*** Information provided ***
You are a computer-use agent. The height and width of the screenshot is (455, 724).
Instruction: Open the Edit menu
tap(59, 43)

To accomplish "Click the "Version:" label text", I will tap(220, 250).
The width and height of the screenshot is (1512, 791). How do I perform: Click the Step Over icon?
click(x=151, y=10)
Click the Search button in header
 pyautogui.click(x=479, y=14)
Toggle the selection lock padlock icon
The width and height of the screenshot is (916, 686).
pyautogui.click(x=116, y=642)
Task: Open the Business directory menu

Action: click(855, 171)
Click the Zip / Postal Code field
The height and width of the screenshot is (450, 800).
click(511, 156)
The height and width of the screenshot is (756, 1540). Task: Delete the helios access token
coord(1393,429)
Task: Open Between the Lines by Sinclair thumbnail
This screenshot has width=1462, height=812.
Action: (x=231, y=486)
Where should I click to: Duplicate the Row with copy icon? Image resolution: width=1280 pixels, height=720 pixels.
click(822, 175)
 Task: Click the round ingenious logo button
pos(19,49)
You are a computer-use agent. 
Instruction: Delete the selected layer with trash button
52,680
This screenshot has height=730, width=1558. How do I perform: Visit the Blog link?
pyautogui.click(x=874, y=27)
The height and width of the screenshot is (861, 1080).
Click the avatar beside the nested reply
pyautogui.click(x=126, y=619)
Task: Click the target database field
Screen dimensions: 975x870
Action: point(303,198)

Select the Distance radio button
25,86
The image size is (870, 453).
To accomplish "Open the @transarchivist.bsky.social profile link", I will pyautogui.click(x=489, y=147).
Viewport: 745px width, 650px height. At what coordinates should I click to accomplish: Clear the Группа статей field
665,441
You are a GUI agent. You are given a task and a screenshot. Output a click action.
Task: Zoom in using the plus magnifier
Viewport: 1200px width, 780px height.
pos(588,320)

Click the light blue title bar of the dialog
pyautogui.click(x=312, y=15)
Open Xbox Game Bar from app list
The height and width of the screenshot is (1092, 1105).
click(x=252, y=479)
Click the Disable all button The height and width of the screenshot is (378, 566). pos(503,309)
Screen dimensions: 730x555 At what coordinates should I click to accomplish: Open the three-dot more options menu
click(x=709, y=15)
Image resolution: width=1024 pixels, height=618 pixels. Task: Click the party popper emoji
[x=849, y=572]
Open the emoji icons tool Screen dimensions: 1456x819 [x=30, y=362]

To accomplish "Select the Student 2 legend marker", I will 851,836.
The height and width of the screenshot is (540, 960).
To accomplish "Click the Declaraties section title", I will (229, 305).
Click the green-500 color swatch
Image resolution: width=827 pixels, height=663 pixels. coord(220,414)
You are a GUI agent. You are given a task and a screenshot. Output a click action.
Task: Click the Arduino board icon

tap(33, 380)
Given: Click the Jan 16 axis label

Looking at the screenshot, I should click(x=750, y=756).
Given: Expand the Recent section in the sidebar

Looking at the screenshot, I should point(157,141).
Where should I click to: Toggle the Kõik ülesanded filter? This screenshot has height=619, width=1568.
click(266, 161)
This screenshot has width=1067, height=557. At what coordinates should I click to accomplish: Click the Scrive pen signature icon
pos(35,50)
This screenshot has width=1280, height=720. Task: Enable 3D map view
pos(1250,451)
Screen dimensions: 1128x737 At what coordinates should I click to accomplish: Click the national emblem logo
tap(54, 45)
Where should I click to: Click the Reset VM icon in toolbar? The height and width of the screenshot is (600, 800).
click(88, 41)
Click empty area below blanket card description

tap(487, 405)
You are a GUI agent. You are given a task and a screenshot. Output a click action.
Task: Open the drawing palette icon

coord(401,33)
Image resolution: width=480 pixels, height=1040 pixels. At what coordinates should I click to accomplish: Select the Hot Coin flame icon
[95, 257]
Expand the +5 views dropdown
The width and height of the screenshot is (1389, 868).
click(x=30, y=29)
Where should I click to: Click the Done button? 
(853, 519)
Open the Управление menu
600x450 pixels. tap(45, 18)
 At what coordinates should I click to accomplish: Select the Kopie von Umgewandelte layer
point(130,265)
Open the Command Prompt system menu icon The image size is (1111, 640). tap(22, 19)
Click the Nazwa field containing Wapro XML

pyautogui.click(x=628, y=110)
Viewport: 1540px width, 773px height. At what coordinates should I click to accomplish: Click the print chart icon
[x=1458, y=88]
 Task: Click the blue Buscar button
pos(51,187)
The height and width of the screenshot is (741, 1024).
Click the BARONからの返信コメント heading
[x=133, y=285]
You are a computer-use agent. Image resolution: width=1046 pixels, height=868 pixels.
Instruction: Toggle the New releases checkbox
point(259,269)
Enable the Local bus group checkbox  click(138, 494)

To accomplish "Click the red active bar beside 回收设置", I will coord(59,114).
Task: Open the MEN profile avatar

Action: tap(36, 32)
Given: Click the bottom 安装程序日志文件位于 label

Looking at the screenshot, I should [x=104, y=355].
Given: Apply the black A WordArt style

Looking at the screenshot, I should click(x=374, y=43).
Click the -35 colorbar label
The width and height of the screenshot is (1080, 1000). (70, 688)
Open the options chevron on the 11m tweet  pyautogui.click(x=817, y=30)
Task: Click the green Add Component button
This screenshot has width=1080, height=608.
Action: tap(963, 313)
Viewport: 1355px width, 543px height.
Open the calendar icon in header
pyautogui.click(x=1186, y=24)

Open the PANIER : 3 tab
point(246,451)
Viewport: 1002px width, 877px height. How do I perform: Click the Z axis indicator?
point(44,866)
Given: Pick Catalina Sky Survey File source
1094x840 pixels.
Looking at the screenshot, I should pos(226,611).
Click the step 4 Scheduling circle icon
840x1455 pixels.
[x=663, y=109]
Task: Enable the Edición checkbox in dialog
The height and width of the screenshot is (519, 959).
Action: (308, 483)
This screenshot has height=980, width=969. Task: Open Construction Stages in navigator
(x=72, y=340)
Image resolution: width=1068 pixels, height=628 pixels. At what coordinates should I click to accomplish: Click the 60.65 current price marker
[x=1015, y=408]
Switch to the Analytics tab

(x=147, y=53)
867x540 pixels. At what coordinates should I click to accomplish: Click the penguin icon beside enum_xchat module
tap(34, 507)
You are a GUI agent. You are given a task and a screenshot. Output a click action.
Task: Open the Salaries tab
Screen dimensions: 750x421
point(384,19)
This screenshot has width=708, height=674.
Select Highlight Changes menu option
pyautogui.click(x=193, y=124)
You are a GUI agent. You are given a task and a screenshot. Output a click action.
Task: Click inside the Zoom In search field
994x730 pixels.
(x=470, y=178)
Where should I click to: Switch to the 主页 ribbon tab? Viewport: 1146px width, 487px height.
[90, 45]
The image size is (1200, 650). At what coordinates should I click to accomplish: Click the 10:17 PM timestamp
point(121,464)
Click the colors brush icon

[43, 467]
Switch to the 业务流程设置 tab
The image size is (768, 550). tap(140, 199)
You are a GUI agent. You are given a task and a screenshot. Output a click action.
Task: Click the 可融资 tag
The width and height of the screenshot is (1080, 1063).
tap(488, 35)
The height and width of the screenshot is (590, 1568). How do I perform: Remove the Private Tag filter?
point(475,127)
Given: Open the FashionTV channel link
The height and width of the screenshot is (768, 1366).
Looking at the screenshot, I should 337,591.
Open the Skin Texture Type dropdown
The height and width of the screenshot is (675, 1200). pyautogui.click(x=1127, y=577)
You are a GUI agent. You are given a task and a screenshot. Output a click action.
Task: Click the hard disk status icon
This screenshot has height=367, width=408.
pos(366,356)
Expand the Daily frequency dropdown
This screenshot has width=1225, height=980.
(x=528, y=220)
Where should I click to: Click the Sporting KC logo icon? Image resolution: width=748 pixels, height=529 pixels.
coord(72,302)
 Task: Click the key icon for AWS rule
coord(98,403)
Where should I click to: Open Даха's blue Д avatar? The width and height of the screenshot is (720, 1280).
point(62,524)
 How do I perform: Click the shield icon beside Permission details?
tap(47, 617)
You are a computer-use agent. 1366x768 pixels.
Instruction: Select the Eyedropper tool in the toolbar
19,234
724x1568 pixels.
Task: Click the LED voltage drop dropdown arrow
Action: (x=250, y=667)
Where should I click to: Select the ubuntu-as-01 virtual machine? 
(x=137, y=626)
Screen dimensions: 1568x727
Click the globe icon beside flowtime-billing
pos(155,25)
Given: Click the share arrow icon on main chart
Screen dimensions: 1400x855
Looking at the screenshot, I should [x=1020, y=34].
*** End of Information provided ***
> _What the task requires_
Give the lines again, exactly as they stand, from the beginning of the data through the line with "Click the Zip / Postal Code field".

> _Expected answer_
You are a computer-use agent. The height and width of the screenshot is (455, 724).
Instruction: Open the Edit menu
tap(59, 43)

To accomplish "Click the "Version:" label text", I will tap(220, 250).
The width and height of the screenshot is (1512, 791). How do I perform: Click the Step Over icon?
click(x=151, y=10)
Click the Search button in header
 pyautogui.click(x=479, y=14)
Toggle the selection lock padlock icon
The width and height of the screenshot is (916, 686).
pyautogui.click(x=116, y=642)
Task: Open the Business directory menu

Action: click(855, 171)
Click the Zip / Postal Code field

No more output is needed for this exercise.